On Thu, Aug 18, 2011 at 04:54:28PM -0700, Andrew Morton wrote:
> On Wed, 10 Aug 2011 11:47:19 +0100
> Mel Gorman <mgorman@xxxxxxx> wrote:
> > The percentage that must be in writeback depends on the priority. At
> > default priority, all of them must be dirty. At DEF_PRIORITY-1, 50%
> > of them must be, DEF_PRIORITY-2, 25% etc. i.e. as pressure increases
> > the greater the likelihood the process will get throttled to allow
> > the flusher threads to make some progress.
> It'd be nice if the code comment were to capture this piece of implicit
> arithmetic. After all, it's a magic number and magic numbers should
> stick out like sore thumbs.
> And.. how do we know that the chosen magic numbers were optimal?
Good question. The short answer "we don't know but it's not important
to get this particular decision perfect because the real throttling
should happen earlier".
Now the long answer;
For the value to be used, pages under writeback must be reaching the
end of the LRU. This implies that the rate of page consumption is
exceeding the writing speed of the backing storage.
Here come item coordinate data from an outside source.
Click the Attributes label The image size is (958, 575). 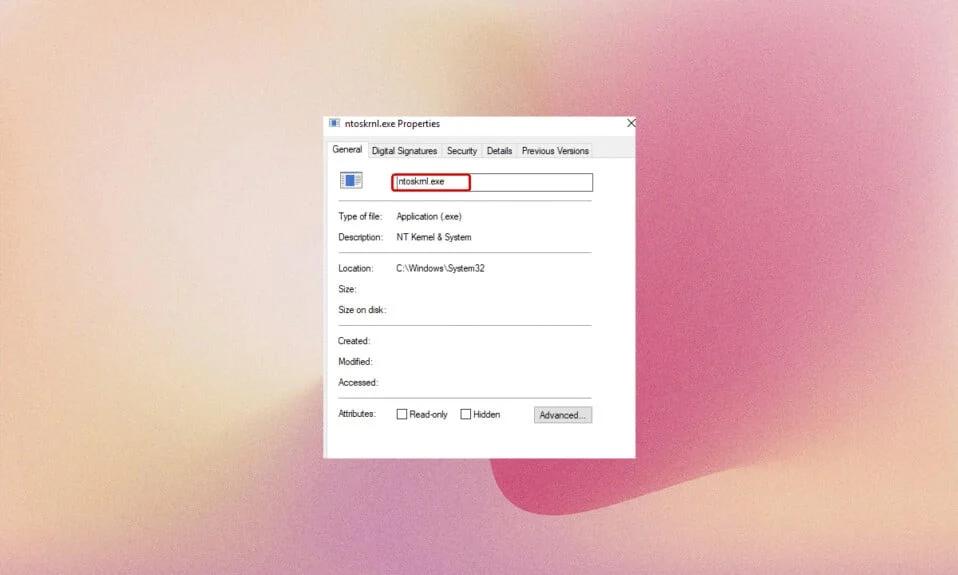click(357, 414)

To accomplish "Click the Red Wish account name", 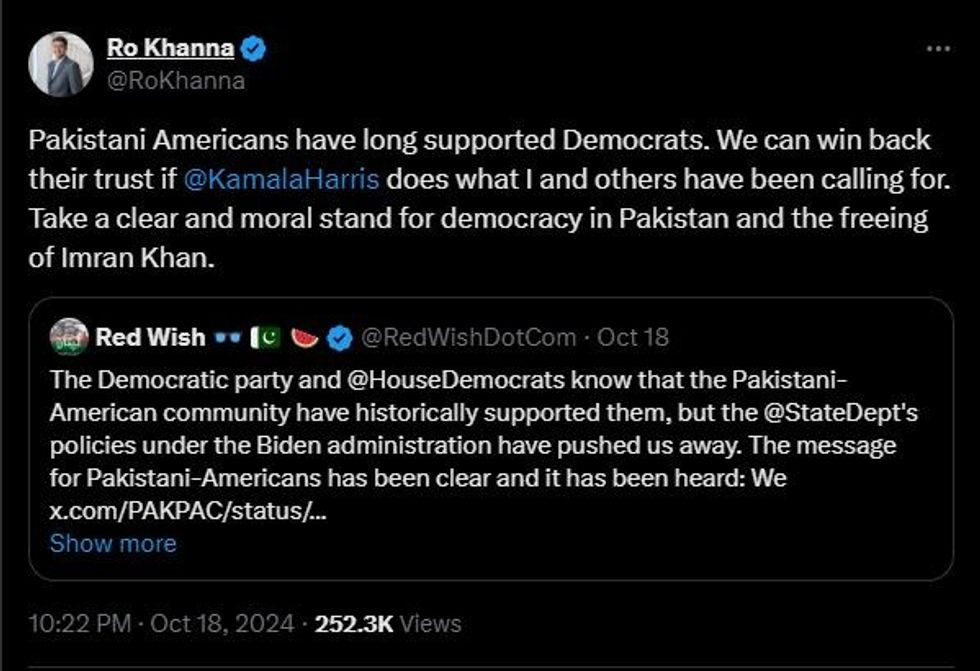I will [x=150, y=338].
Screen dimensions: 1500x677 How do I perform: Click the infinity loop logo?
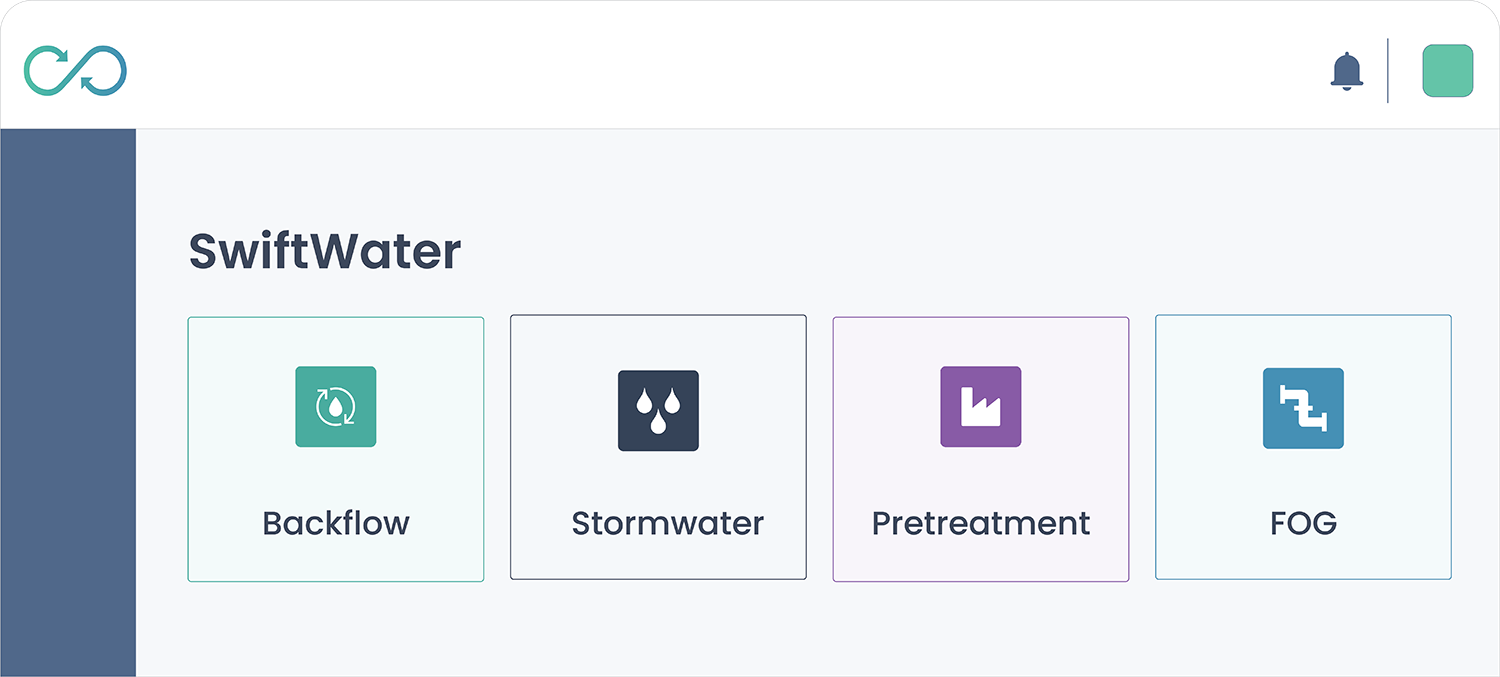(76, 71)
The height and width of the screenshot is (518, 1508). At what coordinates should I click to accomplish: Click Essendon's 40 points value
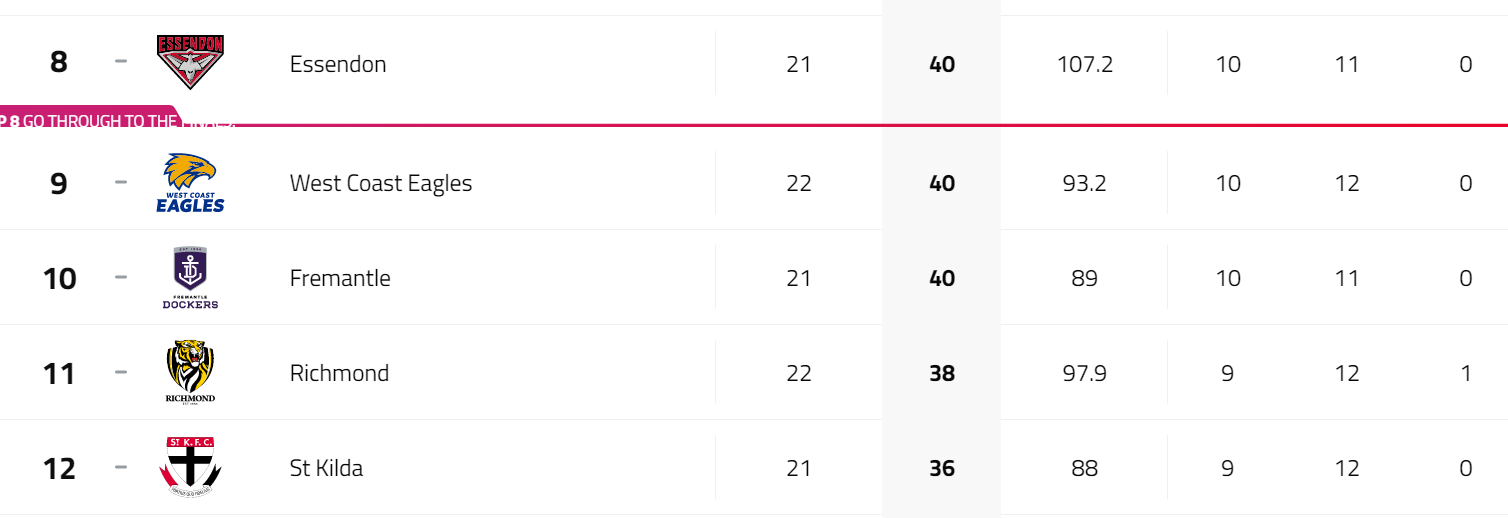(942, 64)
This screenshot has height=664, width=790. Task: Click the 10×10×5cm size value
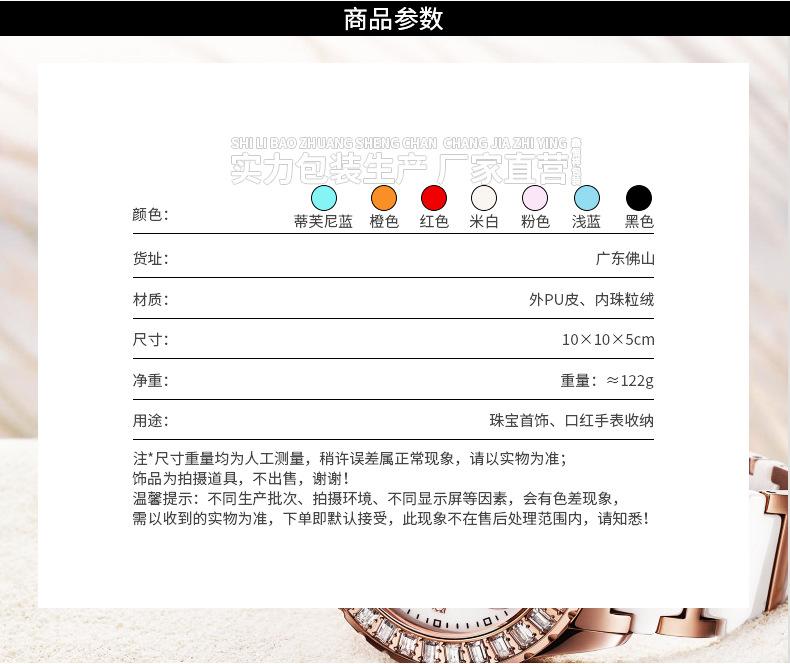tap(607, 340)
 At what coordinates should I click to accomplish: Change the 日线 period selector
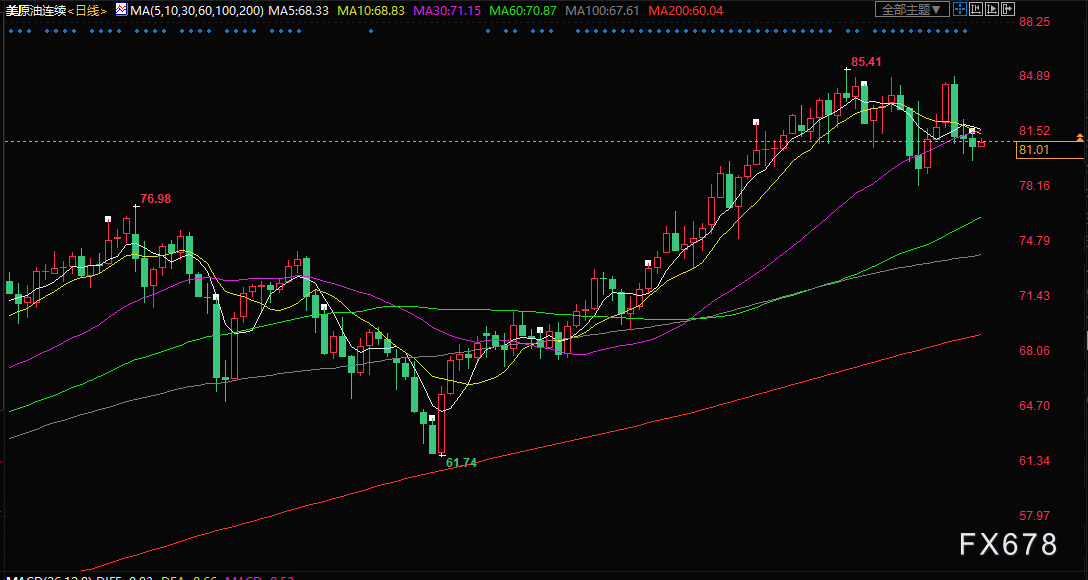(x=87, y=10)
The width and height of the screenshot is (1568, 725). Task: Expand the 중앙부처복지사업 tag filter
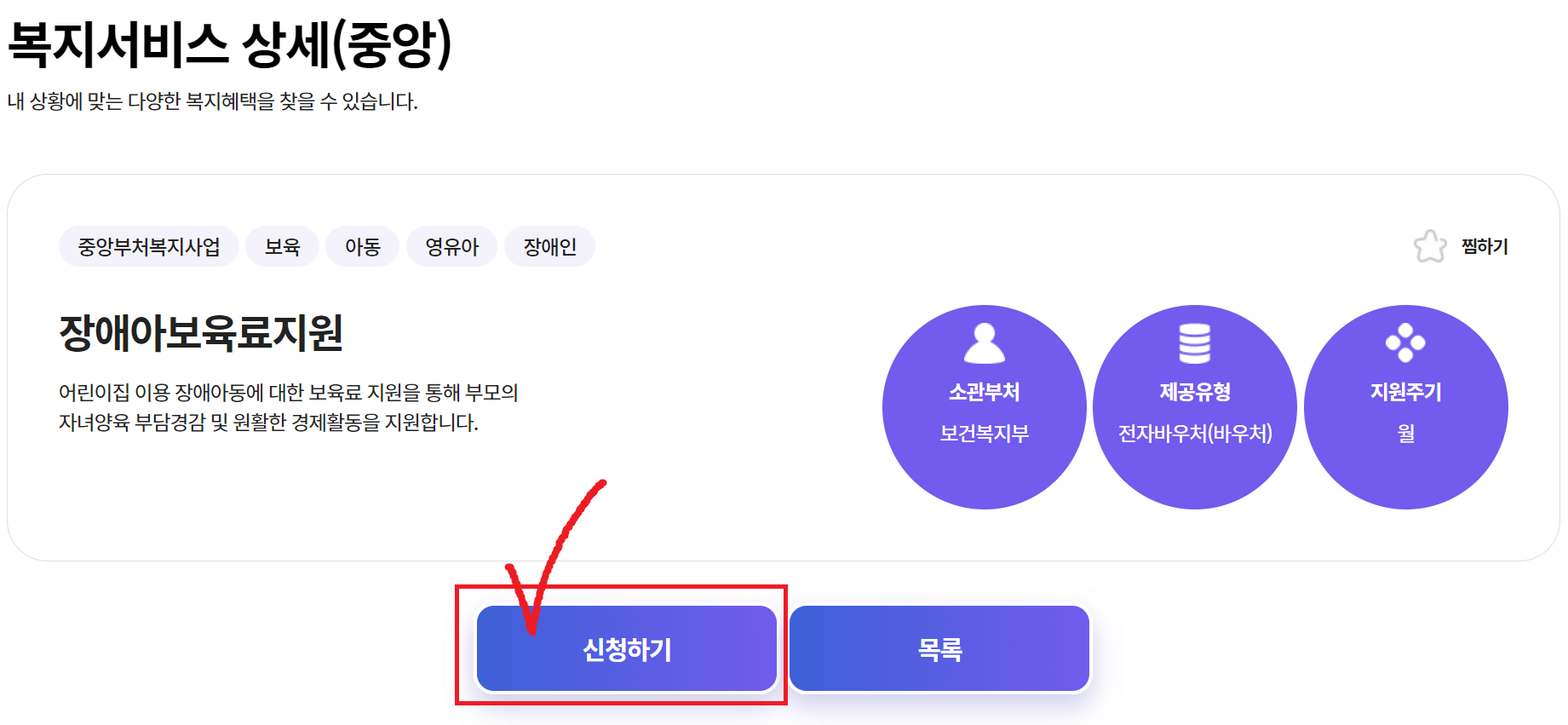[148, 246]
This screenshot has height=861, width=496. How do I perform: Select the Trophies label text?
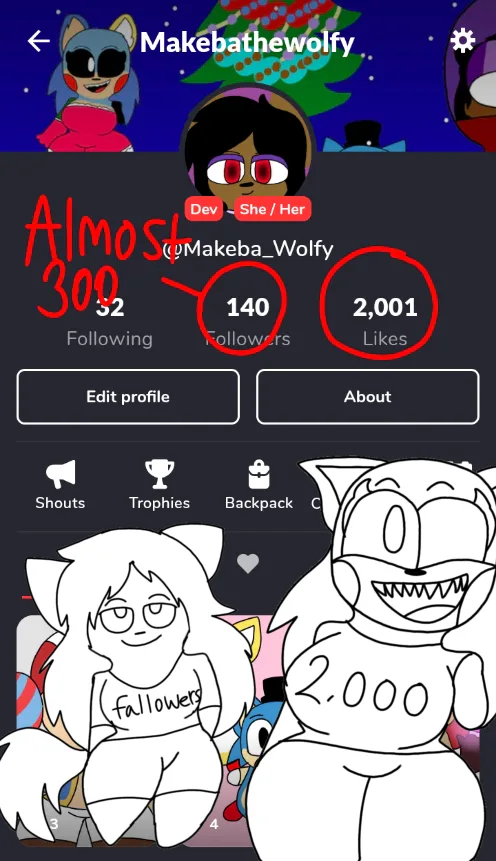159,503
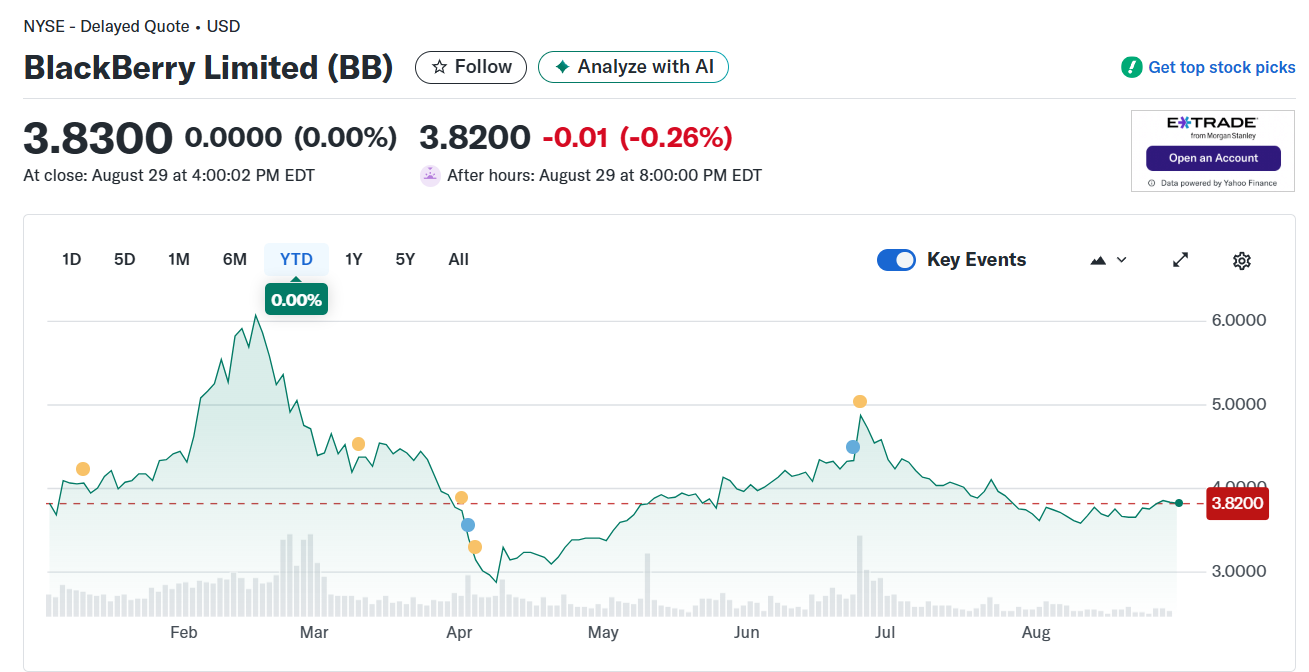Click the star icon in Follow button
This screenshot has height=672, width=1309.
click(439, 67)
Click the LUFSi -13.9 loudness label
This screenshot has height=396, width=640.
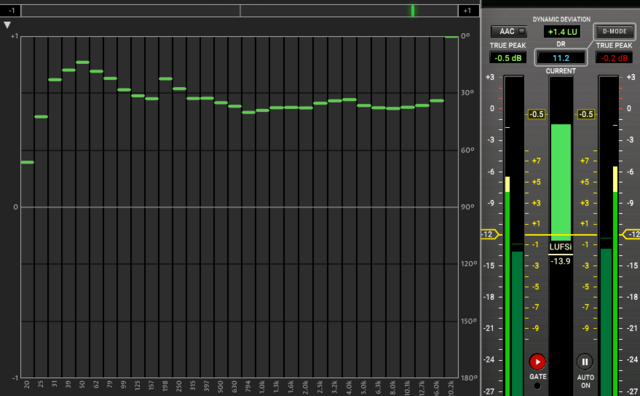[560, 254]
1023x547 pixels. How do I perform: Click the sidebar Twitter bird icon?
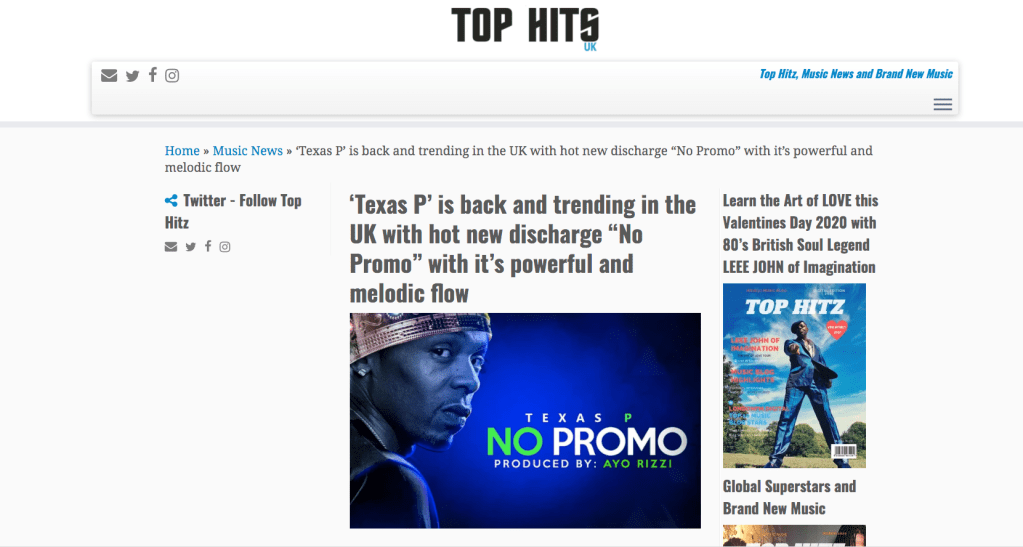[x=191, y=247]
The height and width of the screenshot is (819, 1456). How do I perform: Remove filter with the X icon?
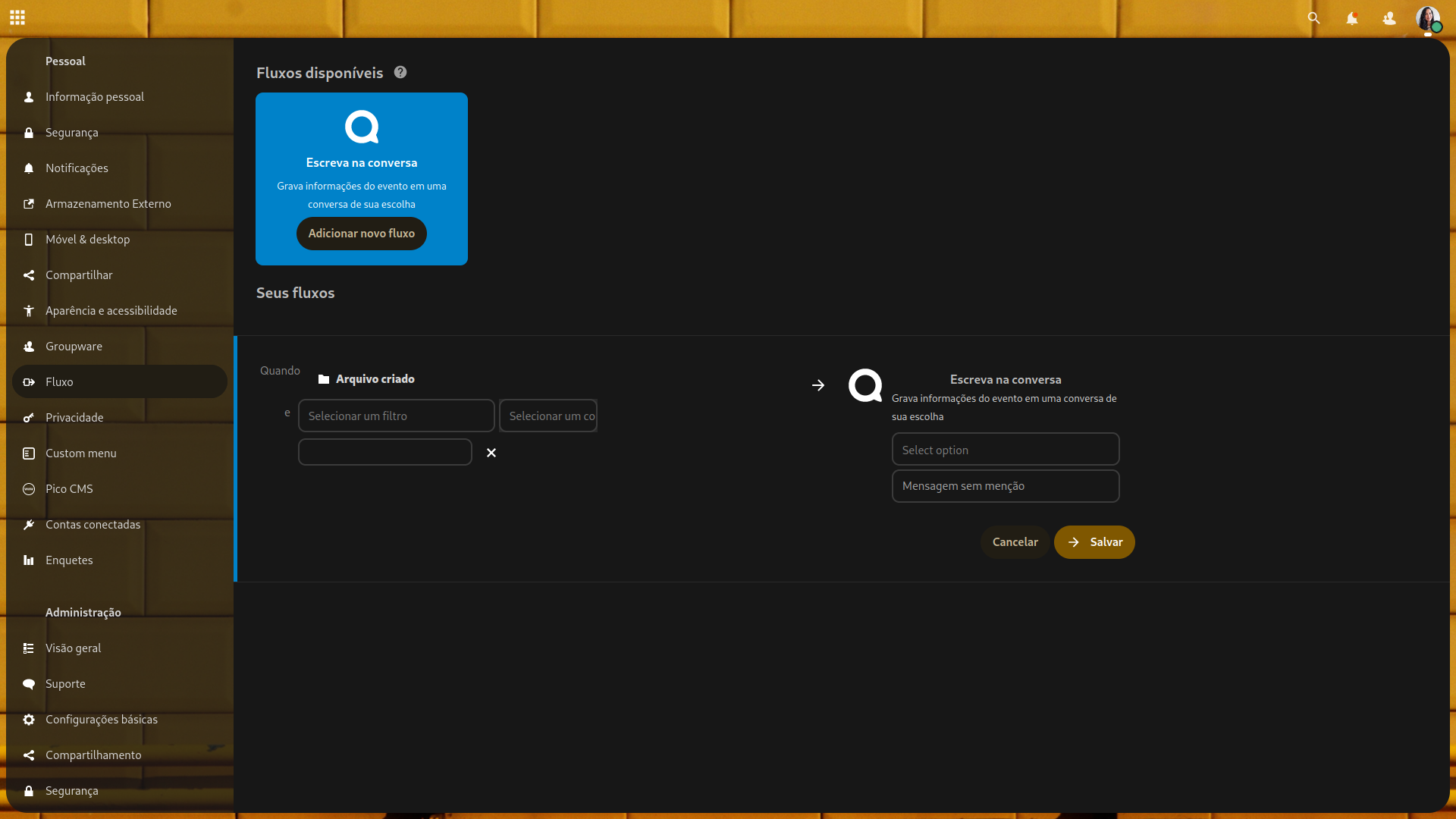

Regardless of
what decision is made, the rate of page allocation must be reduced
as the the system is already in a sub-optimal state of requiring more
resources than are available.
The values are based on a simple expontial backoff function with useful
ranges of DEF_PRIORITY to DEF_PRIORITY-2 which is the point where
"kswapd is getting into trouble". However, any decreasing function
within that range is sufficient because while there might be an optimal
choice, it makes little difference overall as the decision is made
too late with no guarantee the process doing the dirtying is throttled.
The truly optimal decision is to throttle writers to slow storage
earlier in balance_dirty_pages() and have dirty_ratio scaled
proportional to the estimate writeback speed of the underlying storage
but we do not have that yet. This patches throttling decision is
fairly close to the best we can do from reclaim context.